What is an Insider Threat?
An insider threat is a type of security risk that originates within a company’s internal security system. Insider threat actors include current and former employees, consultants, business partners, and members of corporate boards of directors.
According to the Verizon Data Breach Investigation Report for 2019, 34 per cent of data breaches are the result of internal actors. According to the Varonis Data Risk Report for 2019, 17 per cent of all sensitive files in a company are accessible to all employees, including executives.
Key Takeaways
An insider threat is a threat that originates within a company.
Employees, consultants, former employees, business partners, and board members are all examples of insiders in the workplace.
Insiders are responsible for 34 per cent of all data breaches.
An organization’s most sensitive files are accessible to a large number of employees.
In the case of insider threat actors, they can be turncloaks who maliciously breach systems or pawns who unintentionally make mistakes that result in cyberattacks.
Insiders are responsible for 34% of all data breaches.
Those statistics indicate that employees within a company have the capabilities, motivations, and privileges to perpetrate a data breach. Several significant gaps in insider threat defence were identified in a 2019 SANS Report on Advanced Threats by security practitioners, which were attributed to a lack of visibility into typical user behaviour. Several flaws were discovered in the management of privileged user accounts, as well.

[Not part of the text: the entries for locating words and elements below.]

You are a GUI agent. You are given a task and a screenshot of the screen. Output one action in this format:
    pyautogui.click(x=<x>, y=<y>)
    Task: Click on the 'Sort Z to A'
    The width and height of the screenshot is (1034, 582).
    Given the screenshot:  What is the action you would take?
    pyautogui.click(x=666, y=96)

34 Percent of Data Breaches Involve Insiders
Turncloaks – A turn cloak is a malicious employee or contractor who steals confidential information with the intent of reselling it. The insider has legitimate access to the company’s networks and systems, but he or she misuses that access for the enjoyment of others or financial gain. As well as being collaborators, turncloaks collaborate with competitors, nation-states, and hacktivists to breach systems and steal sensitive information.

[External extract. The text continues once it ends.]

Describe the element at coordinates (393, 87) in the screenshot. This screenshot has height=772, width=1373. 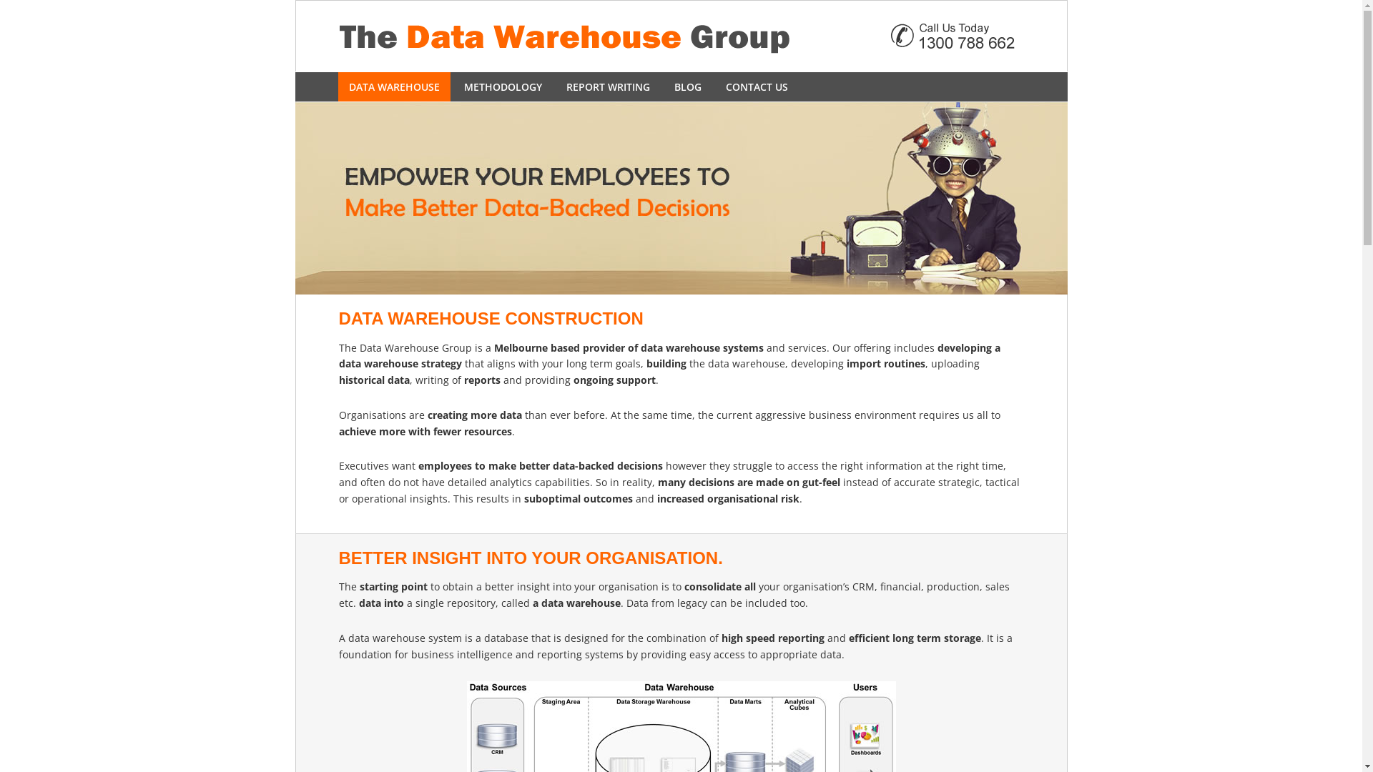
I see `'DATA WAREHOUSE'` at that location.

pawn – A common worker may commit an error that hackers can take advantage of to steal confidential information. A pawn is an unintentional do-gooder who unwittingly assists in the compromise of data security.
This type of insider engages in deliberate and potentially harmful behaviour, even when they have no malicious intentions. Goofs are employees who are ignorant and arrogant, and who operate their businesses in violation of security policies. Insider threats are caused by human error 90 per cent of the time.
Lone Wolves are insiders who act maliciously on their own, without the assistance of outside forces. Lone wolves with special access can be extremely dangerous. Edward Snowden is a classic example of a lone wolf, having used his skills and privileged access to leak sensitive information from the National Security Agency (NSA).
Types of Insider Threats
Dongfan “Greg” Chung, a Chinese-born engineer, was sentenced to more than 15 years in prison for stealing sensitive information about the United States space shuttle programme. The 74-year-old former Boing Co. Engineer had 300,000 pages of highly sensitive information that he intended to share with the Chinese government, according to authorities.
Tesla systems were sabotaged by a malicious insider who then shared proprietary information with third parties. Aside from that, the insider used fictitious credentials to make direct code modifications to the Tesla Manufacturing Operating System.
A Facebook engineer used legitimate access to stalk women on the social media platform. During an alleged Tinder encounter, the employee referred to himself as a “professional stalker” and sent a message to the woman.
An ex-employee of the Coca-Cola Company used an external hard drive to steal personal information from other employees. Approximately 8,000 company employees were affected by the incident.
Identifying and Detecting Insider Threats
Previous Examples of Insider Threats
Employees who download or access large amounts of data are considered high risk.
Insiders who gain access to sensitive information that does not pertain to their job function.
Personnel who have access to information that does not correspond to their specific behavioural profile
Unauthorized and external storage devices such as USB drives are being utilised.
Data hoarding is the act of copying files from confidential folders and storing them elsewhere.
Emailing sensitive information to third parties can be a dangerous practice.
Users attempt to circumvent security policies.
Insider Threats and How to Avoid Them
When it comes to detecting and preventing insider threats, traditional perimeter security measures fall short of expectations. To respond to insider threats, you can
Detecting Insider Threats
Keep track of emails, files, and other activities on computer systems. Make a list of all locations where sensitive files are stored.
Access control policies should be updated to determine and manage user access to company data.
Make use of the least privileged model.
Installation of software for collecting, monitoring and analysing data as well as for detecting abnormal behaviours
User awareness training should be provided to employees to help them avoid making mistakes that could lead to cyberattacks.